Jesús Galdón's arachnophilia.
Angela Molina

The Metamorphose of Ovidio tells that Arachne, famous because of her purple dyeing, was a so skilful weaver that even the beautiful Athena could not compete with her. When an embroidery cloth, with Olimpo's love affairs motifs, was presented to her, the Goddess could not find a single defect and she tore out the cloth. The Cretan princess, horrified, hang herself, and Athena was transformed into a spider, the insect she hated the most, and the rope into a spider’s web which the insect-woman used to save herself. This ancient rivalry between the sea rulers and the citizens of Athens has been settled in the memory of humankind gods and goddesses let their footprints changed into archaeologies that are our Mediterranean inheritance trying to survive a fragmented culture. As Arachne, Gorky hang himself in his granary at Connecticut, Rothko stuffed himself with barbiturates and cut his veins in the bath, at his New Yorker home; both were victims of the memory of gods.
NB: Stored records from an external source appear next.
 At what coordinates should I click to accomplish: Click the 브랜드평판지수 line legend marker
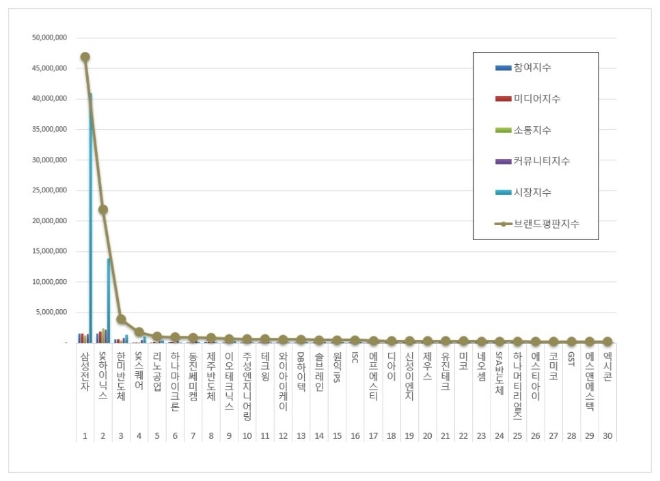point(503,223)
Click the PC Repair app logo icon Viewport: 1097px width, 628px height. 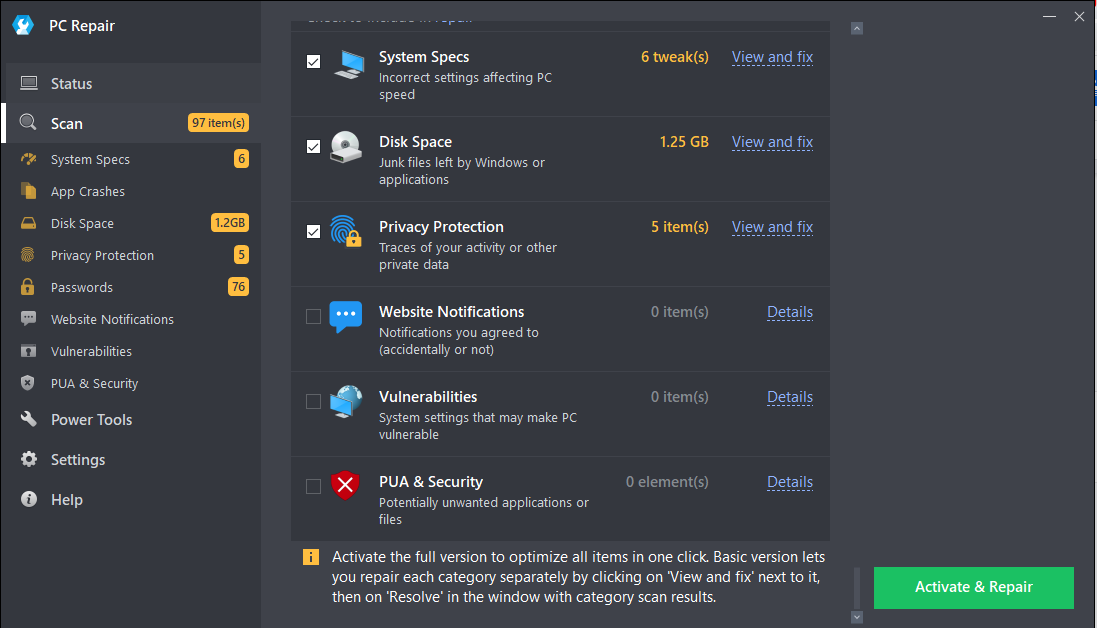coord(23,26)
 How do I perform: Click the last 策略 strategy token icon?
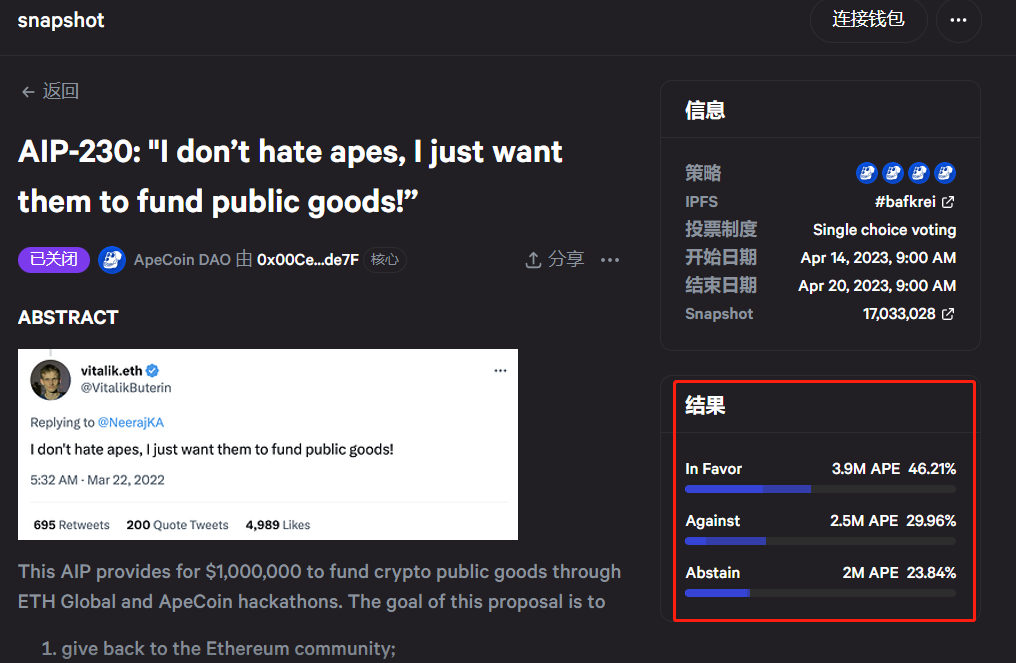944,172
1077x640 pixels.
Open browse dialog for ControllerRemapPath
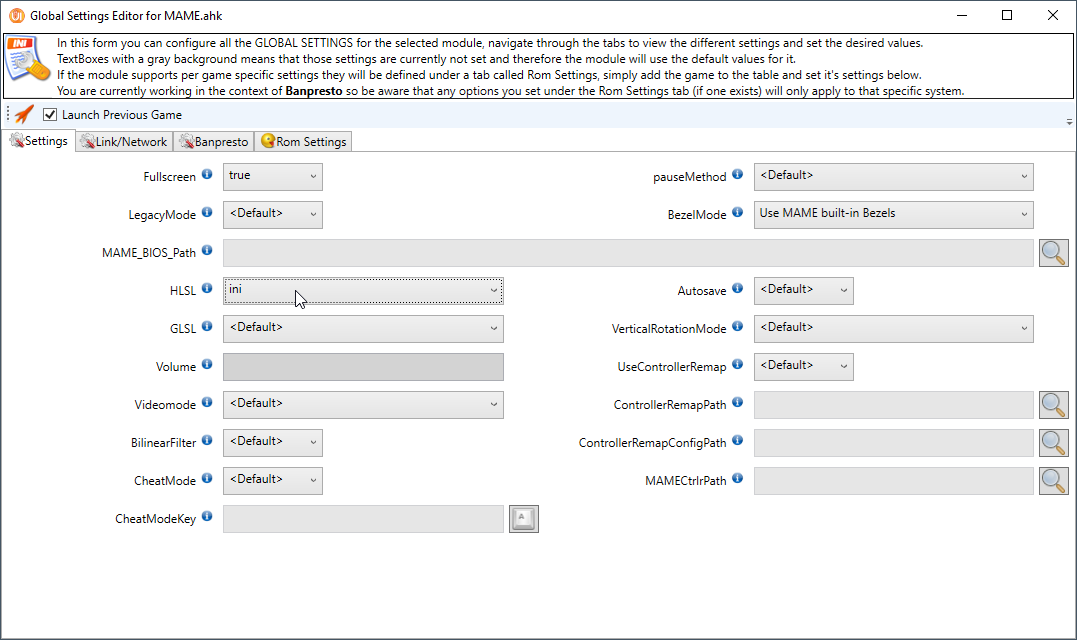1054,405
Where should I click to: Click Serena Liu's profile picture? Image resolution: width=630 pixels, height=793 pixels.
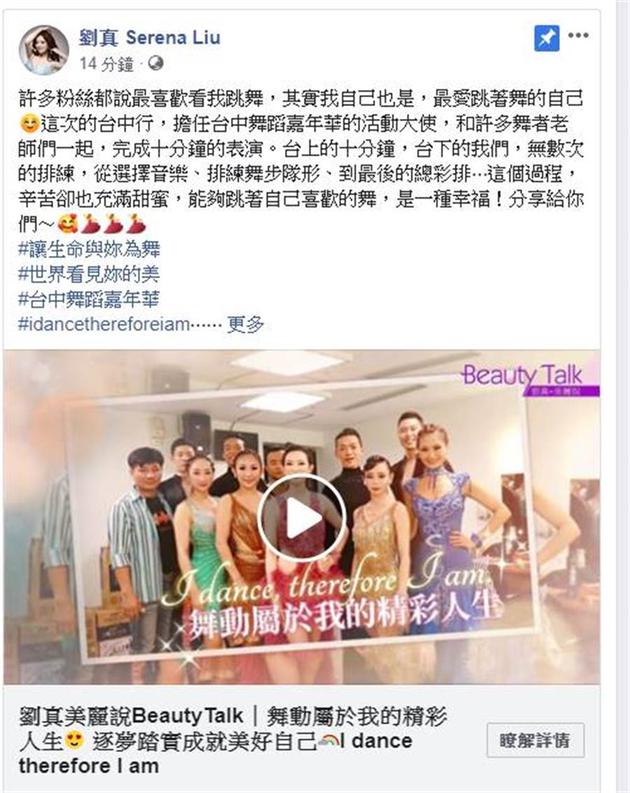pos(43,50)

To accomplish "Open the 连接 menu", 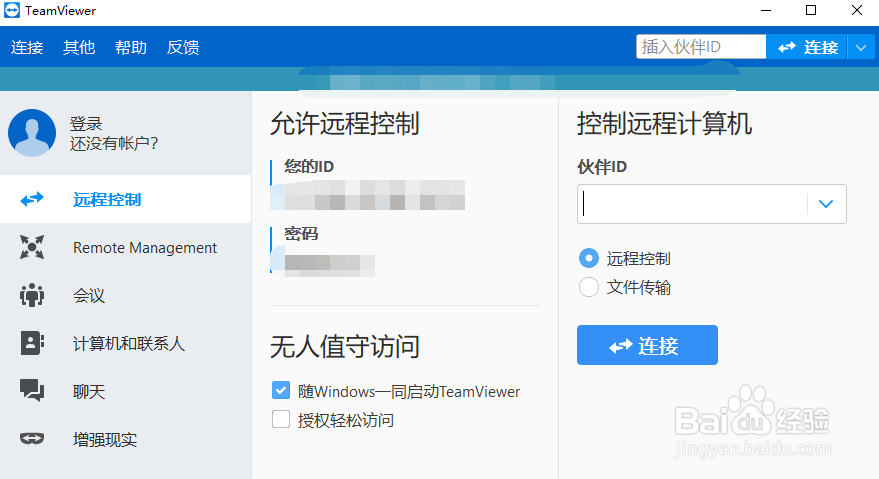I will [27, 47].
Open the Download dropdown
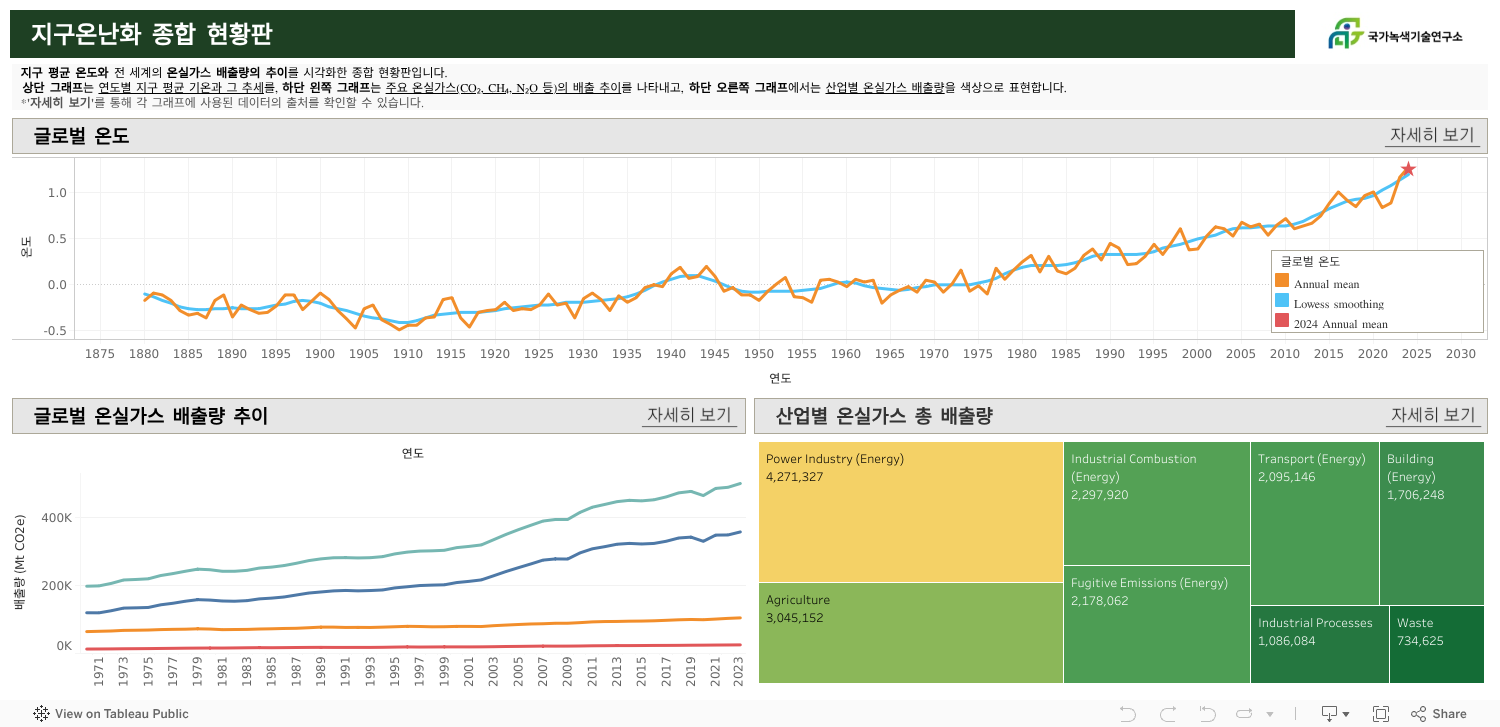Screen dimensions: 1500x727 (1335, 714)

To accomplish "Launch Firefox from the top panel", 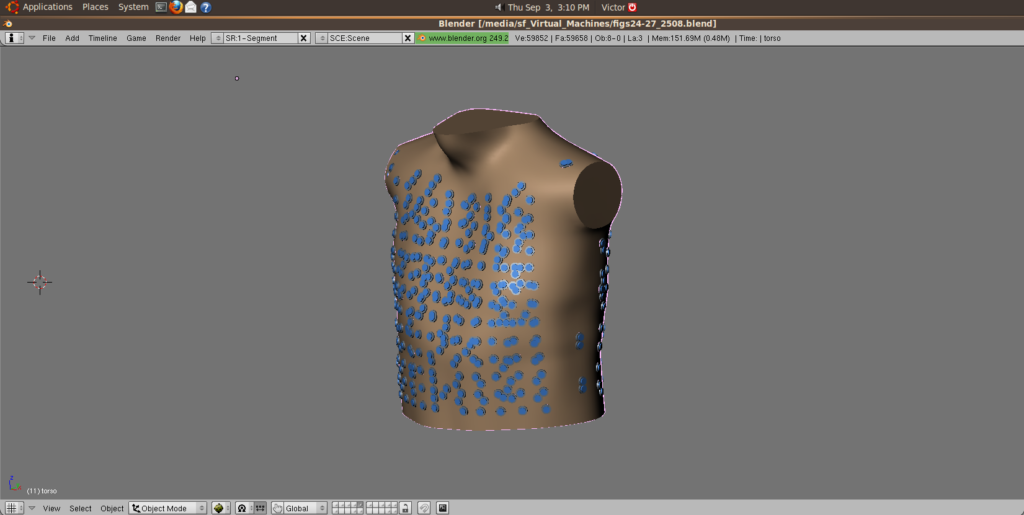I will 176,7.
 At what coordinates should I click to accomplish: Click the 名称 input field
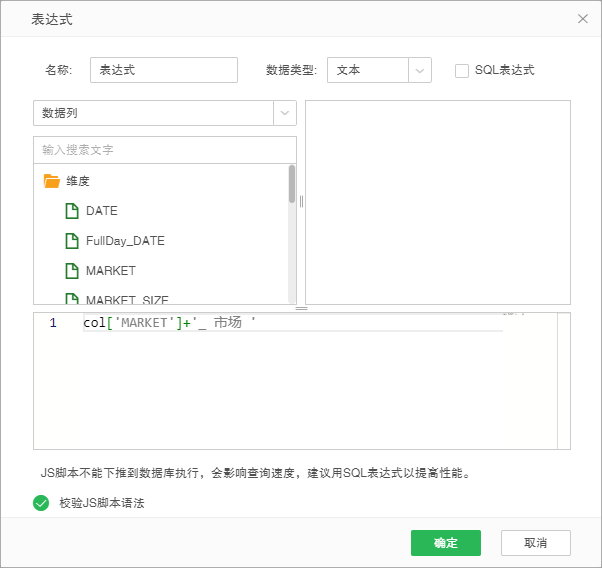tap(164, 70)
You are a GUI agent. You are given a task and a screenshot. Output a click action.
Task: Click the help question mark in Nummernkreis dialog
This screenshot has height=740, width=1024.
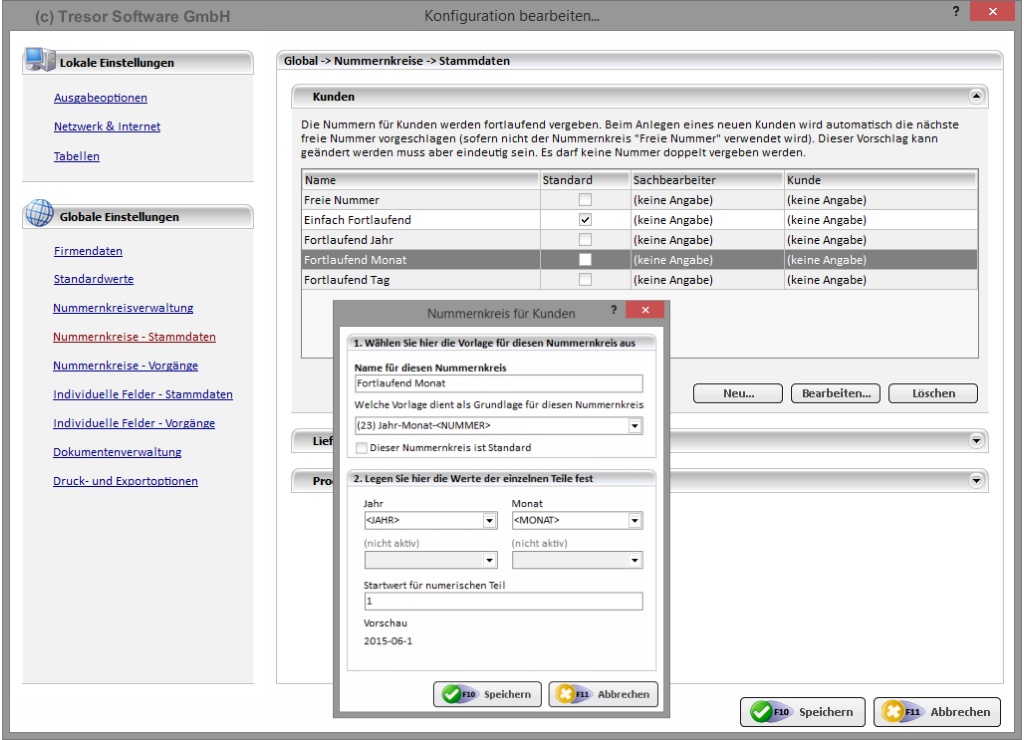[614, 310]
Those were poor deaths; however they spread splendour and purple into their art.

In 1997 Jesús Galdón (Barcelona 1967) received a grant from the State to achieve his project "El oráculo de Aracne” (Arachne's Oracle) which brought him to trail the primary energy of Rom, Istanbul, Delphos and Tarragona looking for the signs that led the Mediterranean cultures to their bright mediocrity. His meditation after this journey has something to do with "arachnophilia" because, as many artists who proved that weaving could be a means to educate women as the "ideal feminine", both as a resistance weapon and as a source of creativity, Galdón thinks that the weave for the creation of a culture is something socially built, unstable, that leads to new lectures and critics because its "edges" provoke discussions.

At the René Métras Gallery, Galdón plays wisely with the lights and shadows of the history of Painting (In his work Durer's Adam and Eve are always present), and he re-explains conceptually with a calligraphy that reminds of Perejaume -and of course of Brossa- with his gold leaves, his painted photographs in the open air, or with his writing of light (of the world, of the origins) and his metonymic games, in a deep and well assimilated Catalan conceptual school -Agut, Colomer, Aballi-; or his Biblical references to the myth of Paradise. A stair that leads to the infinite "how to draw the line of horizon" or Magritte's Communion represented by a white suit made of canvas, with aquarelles in its lapel; frames that sift white paint powder, with the word "Poema" (poem) written with sieves on the wall. Another artwork shows two confronted pieces -the endless inner self- one of them is a mirror, in front of it we look at ourselves; behind our back, the past comes through a reticule made with manipulated photographs of umbilical cords (Athena could lose her mind for it!) At the middle of this immersion into History, we find the man who paved the "Via Apia", because, even into the nature of ruins, we must look for an irregular geometry. The white as a regenerating principle is the subject matter for this reflexive and optimistic work, because Galdón deals with the promise of a better world. The concept of transmutation suggests that Arachne's "weave" belongs to the future as well as to the past.